Please keep to the lines below from the one with "Given: Open the 클릭 후 필독 notice link" through the one with "This screenshot has height=226, width=339.", and restate them word for word, ends included.

Records supplied –
-- -- --

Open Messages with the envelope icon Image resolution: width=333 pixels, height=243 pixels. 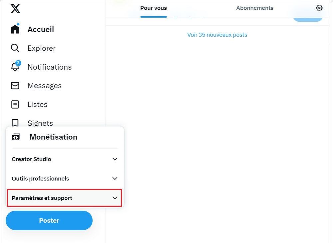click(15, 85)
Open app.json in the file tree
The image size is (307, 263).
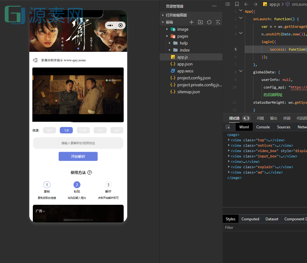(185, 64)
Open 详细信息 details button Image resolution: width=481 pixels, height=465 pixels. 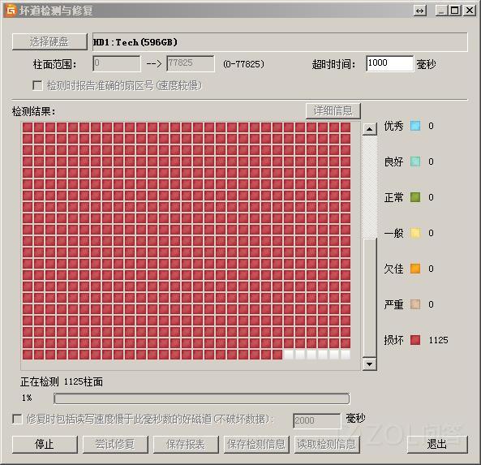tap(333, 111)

-- -- --

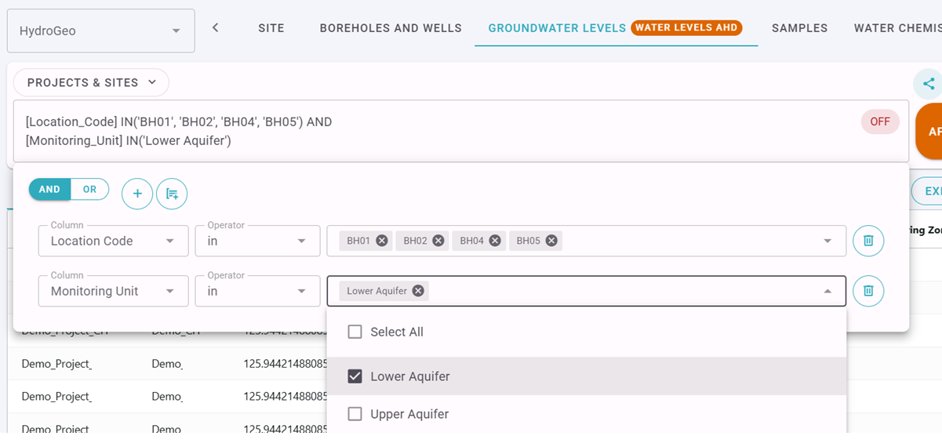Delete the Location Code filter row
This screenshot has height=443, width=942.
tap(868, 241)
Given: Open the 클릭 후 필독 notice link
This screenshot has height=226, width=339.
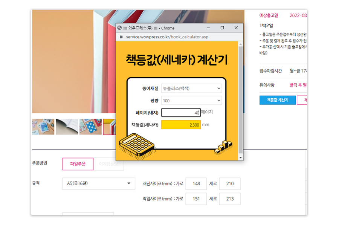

-- -- --

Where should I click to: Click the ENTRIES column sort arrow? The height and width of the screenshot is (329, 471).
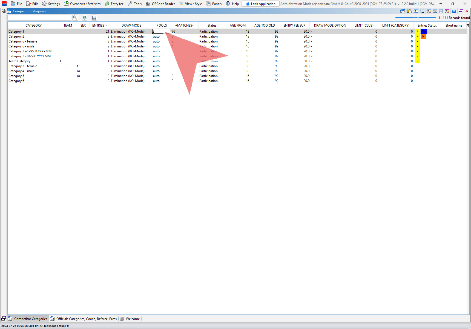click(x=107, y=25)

-- -- --

Task answer –
Given: Open the 클릭 후 필독 notice link
This screenshot has height=226, width=339.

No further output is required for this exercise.